*** Data supplied Section Begins ***

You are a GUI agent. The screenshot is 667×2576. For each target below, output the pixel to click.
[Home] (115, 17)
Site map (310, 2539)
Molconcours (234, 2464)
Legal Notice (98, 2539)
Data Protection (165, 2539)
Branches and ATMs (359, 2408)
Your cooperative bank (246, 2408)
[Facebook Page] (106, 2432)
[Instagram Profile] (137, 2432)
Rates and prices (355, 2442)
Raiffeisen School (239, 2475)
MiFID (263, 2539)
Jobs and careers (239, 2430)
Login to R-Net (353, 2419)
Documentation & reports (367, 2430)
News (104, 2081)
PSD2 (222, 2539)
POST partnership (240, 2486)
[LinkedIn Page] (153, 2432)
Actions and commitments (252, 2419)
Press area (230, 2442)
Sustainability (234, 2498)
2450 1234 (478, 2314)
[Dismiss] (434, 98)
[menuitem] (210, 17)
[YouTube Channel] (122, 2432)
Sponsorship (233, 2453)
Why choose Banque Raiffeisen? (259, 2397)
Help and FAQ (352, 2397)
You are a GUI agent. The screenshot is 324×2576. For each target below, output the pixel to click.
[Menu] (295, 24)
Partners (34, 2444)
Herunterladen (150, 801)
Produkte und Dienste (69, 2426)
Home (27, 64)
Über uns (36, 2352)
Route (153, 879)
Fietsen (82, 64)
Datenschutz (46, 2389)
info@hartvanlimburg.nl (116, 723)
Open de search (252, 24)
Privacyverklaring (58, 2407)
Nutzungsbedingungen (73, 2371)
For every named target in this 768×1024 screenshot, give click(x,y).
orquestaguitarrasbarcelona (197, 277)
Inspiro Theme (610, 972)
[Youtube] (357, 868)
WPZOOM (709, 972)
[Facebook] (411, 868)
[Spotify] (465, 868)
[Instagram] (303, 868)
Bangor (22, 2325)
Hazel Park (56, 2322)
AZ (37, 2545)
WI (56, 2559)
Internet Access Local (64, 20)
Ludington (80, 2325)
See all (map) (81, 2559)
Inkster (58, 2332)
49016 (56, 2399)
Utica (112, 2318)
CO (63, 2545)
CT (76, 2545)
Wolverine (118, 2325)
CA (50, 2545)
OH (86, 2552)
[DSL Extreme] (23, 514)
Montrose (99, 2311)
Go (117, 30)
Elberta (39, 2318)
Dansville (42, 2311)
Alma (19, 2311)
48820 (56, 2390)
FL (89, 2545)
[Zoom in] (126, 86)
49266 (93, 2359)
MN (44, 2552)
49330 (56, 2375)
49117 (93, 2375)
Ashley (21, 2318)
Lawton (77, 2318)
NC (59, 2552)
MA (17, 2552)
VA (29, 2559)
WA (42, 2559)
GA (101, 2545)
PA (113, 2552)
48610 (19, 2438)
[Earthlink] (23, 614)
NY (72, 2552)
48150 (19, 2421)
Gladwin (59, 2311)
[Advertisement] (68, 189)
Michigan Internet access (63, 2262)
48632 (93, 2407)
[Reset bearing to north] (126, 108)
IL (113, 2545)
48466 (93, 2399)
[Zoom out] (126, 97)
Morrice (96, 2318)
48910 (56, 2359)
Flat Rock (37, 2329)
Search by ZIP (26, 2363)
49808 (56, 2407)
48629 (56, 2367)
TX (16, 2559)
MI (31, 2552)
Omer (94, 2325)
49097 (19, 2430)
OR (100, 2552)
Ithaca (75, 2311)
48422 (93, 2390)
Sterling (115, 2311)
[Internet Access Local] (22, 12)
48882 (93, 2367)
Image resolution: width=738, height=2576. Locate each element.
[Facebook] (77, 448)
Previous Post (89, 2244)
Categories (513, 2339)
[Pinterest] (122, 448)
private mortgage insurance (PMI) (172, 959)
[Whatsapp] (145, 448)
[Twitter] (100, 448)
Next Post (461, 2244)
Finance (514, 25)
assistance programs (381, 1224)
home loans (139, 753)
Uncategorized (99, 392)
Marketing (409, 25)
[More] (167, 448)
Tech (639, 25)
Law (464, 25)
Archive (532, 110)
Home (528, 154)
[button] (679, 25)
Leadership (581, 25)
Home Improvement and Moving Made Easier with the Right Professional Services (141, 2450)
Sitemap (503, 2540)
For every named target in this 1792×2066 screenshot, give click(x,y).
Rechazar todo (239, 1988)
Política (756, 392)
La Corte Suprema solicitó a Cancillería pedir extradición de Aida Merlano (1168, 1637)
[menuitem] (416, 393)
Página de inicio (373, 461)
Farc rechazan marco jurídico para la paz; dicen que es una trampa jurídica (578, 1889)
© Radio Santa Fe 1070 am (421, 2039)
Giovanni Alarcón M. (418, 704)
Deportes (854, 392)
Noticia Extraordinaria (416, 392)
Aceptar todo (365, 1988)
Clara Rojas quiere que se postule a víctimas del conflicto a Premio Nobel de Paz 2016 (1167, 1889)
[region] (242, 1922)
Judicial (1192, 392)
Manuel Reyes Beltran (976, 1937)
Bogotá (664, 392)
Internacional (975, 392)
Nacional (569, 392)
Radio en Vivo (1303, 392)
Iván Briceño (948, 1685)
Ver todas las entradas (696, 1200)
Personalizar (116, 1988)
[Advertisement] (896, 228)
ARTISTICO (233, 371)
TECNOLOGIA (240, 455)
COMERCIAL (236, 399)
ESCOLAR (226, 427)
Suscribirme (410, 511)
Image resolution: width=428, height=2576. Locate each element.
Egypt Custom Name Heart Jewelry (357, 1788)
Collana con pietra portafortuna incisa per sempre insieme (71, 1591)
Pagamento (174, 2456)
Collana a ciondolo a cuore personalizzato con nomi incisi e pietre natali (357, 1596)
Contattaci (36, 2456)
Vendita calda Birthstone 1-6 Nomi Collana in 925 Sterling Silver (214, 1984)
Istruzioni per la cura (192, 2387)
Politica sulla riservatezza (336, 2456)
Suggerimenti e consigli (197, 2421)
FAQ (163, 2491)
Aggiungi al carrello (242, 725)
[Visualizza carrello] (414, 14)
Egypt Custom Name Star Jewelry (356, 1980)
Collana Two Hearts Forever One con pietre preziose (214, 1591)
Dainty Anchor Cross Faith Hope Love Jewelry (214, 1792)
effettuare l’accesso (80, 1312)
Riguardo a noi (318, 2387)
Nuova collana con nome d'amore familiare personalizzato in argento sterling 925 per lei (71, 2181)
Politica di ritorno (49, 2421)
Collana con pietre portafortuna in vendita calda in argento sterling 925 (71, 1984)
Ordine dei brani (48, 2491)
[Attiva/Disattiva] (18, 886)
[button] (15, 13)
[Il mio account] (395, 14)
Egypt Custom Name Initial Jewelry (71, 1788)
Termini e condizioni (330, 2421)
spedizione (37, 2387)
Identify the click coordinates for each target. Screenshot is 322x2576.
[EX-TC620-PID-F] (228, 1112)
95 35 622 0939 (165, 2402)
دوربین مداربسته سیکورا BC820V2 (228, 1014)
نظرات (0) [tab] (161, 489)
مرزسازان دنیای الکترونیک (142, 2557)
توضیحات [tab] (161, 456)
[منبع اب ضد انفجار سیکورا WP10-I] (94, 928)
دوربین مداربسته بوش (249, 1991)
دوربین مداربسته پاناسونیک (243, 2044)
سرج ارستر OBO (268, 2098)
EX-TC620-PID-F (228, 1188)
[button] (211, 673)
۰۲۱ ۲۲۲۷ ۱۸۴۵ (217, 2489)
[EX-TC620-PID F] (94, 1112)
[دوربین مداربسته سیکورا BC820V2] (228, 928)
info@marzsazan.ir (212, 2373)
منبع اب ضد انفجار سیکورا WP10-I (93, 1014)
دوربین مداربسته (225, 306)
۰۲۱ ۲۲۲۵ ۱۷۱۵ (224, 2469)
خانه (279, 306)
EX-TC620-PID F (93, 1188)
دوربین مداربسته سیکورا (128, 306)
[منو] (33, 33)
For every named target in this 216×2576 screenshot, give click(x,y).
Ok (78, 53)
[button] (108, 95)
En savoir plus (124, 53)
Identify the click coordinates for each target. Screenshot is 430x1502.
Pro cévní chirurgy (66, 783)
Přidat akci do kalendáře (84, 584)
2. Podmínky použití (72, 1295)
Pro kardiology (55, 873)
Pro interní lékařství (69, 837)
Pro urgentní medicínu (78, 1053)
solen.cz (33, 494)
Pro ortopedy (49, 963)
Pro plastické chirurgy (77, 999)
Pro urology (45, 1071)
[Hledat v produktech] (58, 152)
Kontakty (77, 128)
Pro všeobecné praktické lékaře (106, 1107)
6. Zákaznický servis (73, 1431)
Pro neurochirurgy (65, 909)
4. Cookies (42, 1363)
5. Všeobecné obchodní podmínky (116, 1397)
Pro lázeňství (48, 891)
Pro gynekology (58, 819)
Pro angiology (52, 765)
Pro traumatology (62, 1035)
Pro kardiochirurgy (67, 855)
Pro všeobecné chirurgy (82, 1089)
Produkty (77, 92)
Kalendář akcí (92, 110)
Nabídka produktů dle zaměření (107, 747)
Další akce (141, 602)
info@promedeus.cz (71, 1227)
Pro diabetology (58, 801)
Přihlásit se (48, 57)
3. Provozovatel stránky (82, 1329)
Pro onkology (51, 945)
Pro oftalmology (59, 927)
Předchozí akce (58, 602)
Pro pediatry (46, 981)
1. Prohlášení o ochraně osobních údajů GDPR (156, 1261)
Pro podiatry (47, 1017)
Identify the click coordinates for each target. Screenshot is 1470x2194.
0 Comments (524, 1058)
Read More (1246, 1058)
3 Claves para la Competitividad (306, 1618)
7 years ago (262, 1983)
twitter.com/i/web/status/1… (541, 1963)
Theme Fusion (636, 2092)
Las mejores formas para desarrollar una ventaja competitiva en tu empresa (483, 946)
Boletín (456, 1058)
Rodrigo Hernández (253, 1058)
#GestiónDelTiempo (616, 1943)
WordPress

*** Data supplied Section Ends ***

■ Exercise
From the listing above, output exactly the run of lines that starts with the line containing "Ashley (21, 2318)" and ends with the line containing "Image resolution: width=428, height=2576.".

■ Written response
Ashley (21, 2318)
Lawton (77, 2318)
NC (59, 2552)
MA (17, 2552)
VA (29, 2559)
WA (42, 2559)
GA (101, 2545)
PA (113, 2552)
48610 (19, 2438)
[Earthlink] (23, 614)
NY (72, 2552)
48150 (19, 2421)
Gladwin (59, 2311)
[Advertisement] (68, 189)
Michigan Internet access (63, 2262)
48632 (93, 2407)
[Reset bearing to north] (126, 108)
IL (113, 2545)
48466 (93, 2399)
[Zoom out] (126, 97)
Morrice (96, 2318)
48910 (56, 2359)
Flat Rock (37, 2329)
Search by ZIP (26, 2363)
49808 (56, 2407)
48629 (56, 2367)
TX (16, 2559)
MI (31, 2552)
Omer (94, 2325)
49097 (19, 2430)
OR (100, 2552)
Ithaca (75, 2311)
48422 (93, 2390)
Sterling (115, 2311)
[Internet Access Local] (22, 12)
48882 (93, 2367)
Image resolution: width=738, height=2576. Locate each element.
[Facebook] (77, 448)
Previous Post (89, 2244)
Categories (513, 2339)
[Pinterest] (122, 448)
private mortgage insurance (PMI) (172, 959)
[Whatsapp] (145, 448)
[Twitter] (100, 448)
Next Post (461, 2244)
Finance (514, 25)
assistance programs (381, 1224)
home loans (139, 753)
Uncategorized (99, 392)
Marketing (409, 25)
[More] (167, 448)
Tech (639, 25)
Law (464, 25)
Archive (532, 110)
Home (528, 154)
[button] (679, 25)
Leadership (581, 25)
Home Improvement and Moving Made Easier with the Right Professional Services (141, 2450)
Sitemap (503, 2540)
For every named target in this 1792×2066 screenshot, give click(x,y).
Rechazar todo (239, 1988)
Política (756, 392)
La Corte Suprema solicitó a Cancillería pedir extradición de Aida Merlano (1168, 1637)
[menuitem] (416, 393)
Página de inicio (373, 461)
Farc rechazan marco jurídico para la paz; dicen que es una trampa jurídica (578, 1889)
© Radio Santa Fe 1070 am (421, 2039)
Giovanni Alarcón M. (418, 704)
Deportes (854, 392)
Noticia Extraordinaria (416, 392)
Aceptar todo (365, 1988)
Clara Rojas quiere que se postule a víctimas del conflicto a Premio Nobel de Paz 2016 (1167, 1889)
[region] (242, 1922)
Judicial (1192, 392)
Manuel Reyes Beltran (976, 1937)
Bogotá (664, 392)
Internacional (975, 392)
Nacional (569, 392)
Radio en Vivo (1303, 392)
Iván Briceño (948, 1685)
Ver todas las entradas (696, 1200)
Personalizar (116, 1988)
[Advertisement] (896, 228)
ARTISTICO (233, 371)
TECNOLOGIA (240, 455)
COMERCIAL (236, 399)
ESCOLAR (226, 427)
Suscribirme (410, 511)
Image resolution: width=428, height=2576. Locate each element.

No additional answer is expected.